A legal briefing by the Palestinian Human Rights Organizations Council (PHROC), a coalition of human rights organizations established to promote Palestinian sovereignty, supports these allegations by BDS organizers. In the report, PHROC advised that “the implementation of this project would contribute to the further entrenchment of Israel’s illegal settlements, its ongoing de facto annexation and planned de jure annexation of occupied Palestinian territory.” On October 5th, 2022, PHROC released an open letter to Siemens calling on the corporation to respect intentional humanitarian law and withdraw from work on the Israel-Cyprus segment of the Interconnector.
The Palestinian BDS National Committee, the broadest Palestinian civil society coalition that works to lead and support the BDS movement for Palestinian rights, has organized the BDS campaign against Chevron and Siemens in solidarity with the climate justice movement. “Climate change is everywhere a field where the deep injustice caused by colonialism’s legacy is highly visible: it is a natural consequence that this happens also in Palestine where settler-colonialism continues today,” Carraro explains when asked about the connection between colonialism, climate change, and Palestinian sovereignty. “Our campaign that addresses explicitly the connection between climate change and colonialism is a possible challenge to that system of colonial power domination and oppression.”
To pressure these companies to #StopFuelingIsraeliApartheid, the BDS movement has asked their supporters to boycott the companies until they terminate their business involvements with Israel, have called for the exclusion of Siemens and Chevron from future public and private contracts, and have demanded investment and pension funds to divest from these companies until they terminate their business involvement with the EuroAsia Interconnector. “Our campaign aims at demolishing both of them, unmasking the truth and struggling against apartheid and climate change,”Carraro says.
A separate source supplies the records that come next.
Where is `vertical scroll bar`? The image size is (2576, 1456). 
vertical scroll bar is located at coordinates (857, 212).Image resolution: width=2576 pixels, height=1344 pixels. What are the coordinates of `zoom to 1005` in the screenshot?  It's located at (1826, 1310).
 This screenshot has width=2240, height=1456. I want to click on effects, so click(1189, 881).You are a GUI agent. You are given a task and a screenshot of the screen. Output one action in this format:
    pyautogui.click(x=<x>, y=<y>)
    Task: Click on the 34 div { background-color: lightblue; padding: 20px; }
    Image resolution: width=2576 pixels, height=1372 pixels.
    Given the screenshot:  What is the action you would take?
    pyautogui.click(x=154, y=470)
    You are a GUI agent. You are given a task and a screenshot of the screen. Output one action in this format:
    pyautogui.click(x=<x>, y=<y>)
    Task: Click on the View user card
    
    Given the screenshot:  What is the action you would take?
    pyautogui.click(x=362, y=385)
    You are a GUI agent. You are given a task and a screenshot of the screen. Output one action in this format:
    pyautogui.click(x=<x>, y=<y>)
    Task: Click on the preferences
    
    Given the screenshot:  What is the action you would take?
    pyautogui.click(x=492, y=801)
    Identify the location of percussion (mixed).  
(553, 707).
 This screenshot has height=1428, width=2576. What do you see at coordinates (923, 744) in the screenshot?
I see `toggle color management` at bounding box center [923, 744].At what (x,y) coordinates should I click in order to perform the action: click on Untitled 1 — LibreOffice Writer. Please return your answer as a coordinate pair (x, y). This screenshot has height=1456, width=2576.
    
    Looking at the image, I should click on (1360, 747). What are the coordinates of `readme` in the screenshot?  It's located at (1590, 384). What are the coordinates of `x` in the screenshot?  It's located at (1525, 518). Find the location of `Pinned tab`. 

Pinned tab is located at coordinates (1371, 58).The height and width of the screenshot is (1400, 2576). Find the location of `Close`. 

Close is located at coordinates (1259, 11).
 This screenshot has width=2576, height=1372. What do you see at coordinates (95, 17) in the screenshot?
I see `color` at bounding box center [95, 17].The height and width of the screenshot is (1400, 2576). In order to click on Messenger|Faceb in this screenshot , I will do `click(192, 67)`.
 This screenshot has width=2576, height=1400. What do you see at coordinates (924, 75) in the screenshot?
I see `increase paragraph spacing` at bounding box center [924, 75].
#StopFuelingIsraeliApartheid and #cuny4palestine are both examples of organizing and resisting in a legal system that targets and oppresses activists and their ability to boycott and voice dissent. Thabateh is adamant that BDS activists will not let repressive laws and policies stop them. “Even as these battles play out in courtrooms and capitals,” Thabateh says, “the critical work of organizing continues toward our ultimate goal: freedom and justice in Palestine, the U.S. and beyond.”